- [TASKS AND EXERCISES]:
- A) In the passage on the Lisbon travel bookstore, rewrite the paragraph beginning "Most travels start with a book" as a short bulleted list that keeps its main facts.
- B) Pick up the passage on the Lisbon travel bookstore after its final sentence and continue it.

Most travels start with a book, and not necessarily a guidebook. In Lisbon, if you want to get lost in the world without leaving the city or if you’re looking for a specific travel book, there’s only one place to go. Palavra de Viajante is a niche bookstore that sells only books and some merchandise related to travel.

The trip begins the minute you step through the door because the store has one designated area for each continent. It’s not only easier to find what you’re looking for but it also allows you to fall in love with one part of the world at a time.

- [DATA PROVIDED]:
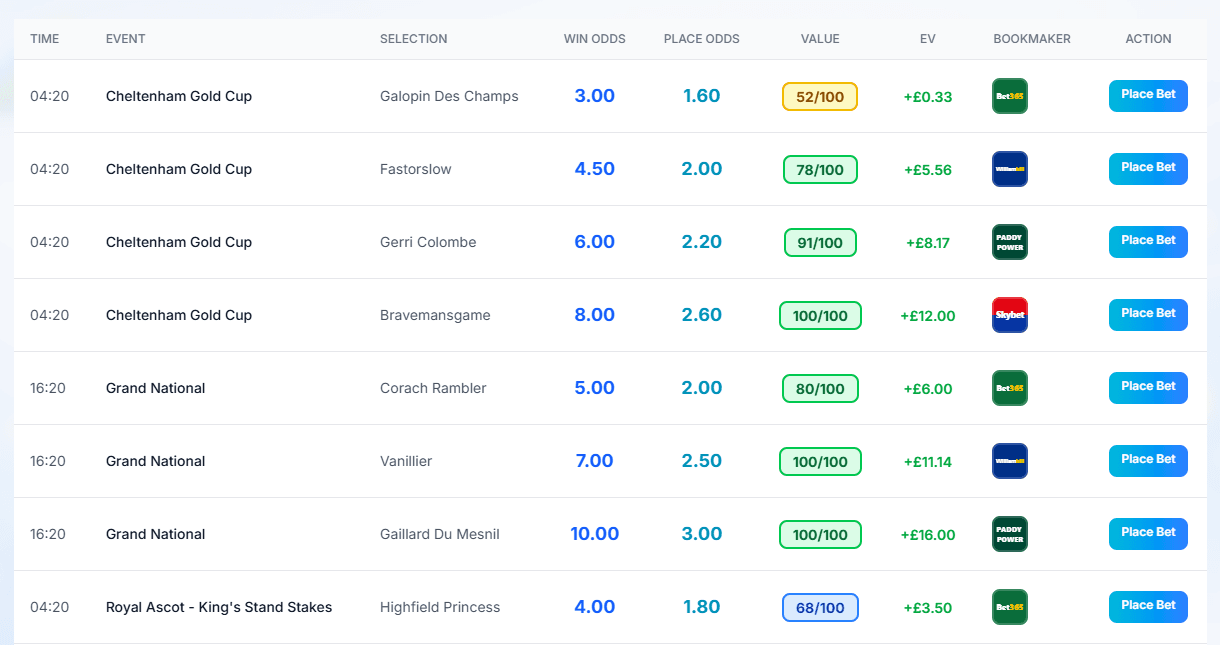Click William Hill logo for Fastorslow
Screen dimensions: 1220x645
point(1009,169)
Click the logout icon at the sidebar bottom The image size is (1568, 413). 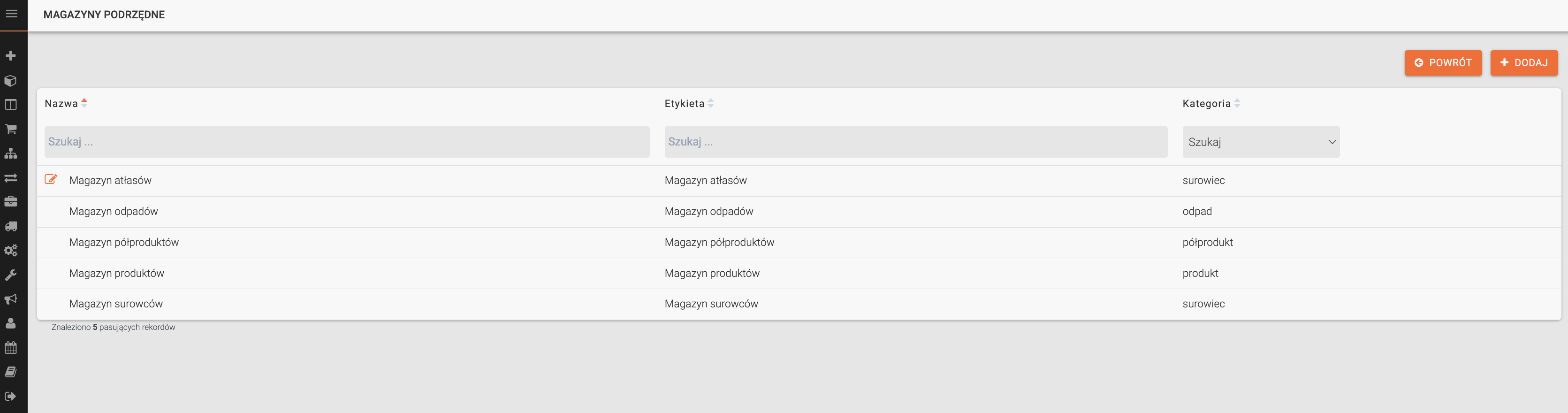pyautogui.click(x=11, y=396)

- [OUTPUTS FOR THE TASKS]:
- A)
- Travel often begins with a book, though not necessarily a guidebook.
- In Lisbon, Palavra de Viajante is the one place to go to get lost in the world without leaving the city or to find a specific travel book.
- It is a niche bookstore that sells only travel-related books and some merchandise.

- B)
Inside Palavra de Viajante, a bookstore that fits Lisbon off the beaten path
The bookstore that’s like heaven for travelers? Palavra de Viajante near the Rato neighborhood. Photo credit: Sandra Henriques Gajjar

10. The Oldest House in Alfama

The reason why Lisboetas talk about the 1755 earthquake so much is that it completely changed the course of history. And of Lisbon, as we know it. After the tragedy, the city and its residents learned to reinvent themselves and they’ve been doing so since then. Eager to find a piece of that “old” Lisbon, tourists often find themselves in love with the viewpoints, narrow streets, patios, and restaurants in Alfama. Here, in the city’s oldest neighborhood, they can hear Lisbon’s heartbeat.

Most of Alfama survived the earthquake intact but, over the years, those buildings were replaced with newer constructions as the city grew. Except for one. Number 22 of Rua dos Cegos is over 500 years old and is officially the oldest house in Alfama and Lisbon.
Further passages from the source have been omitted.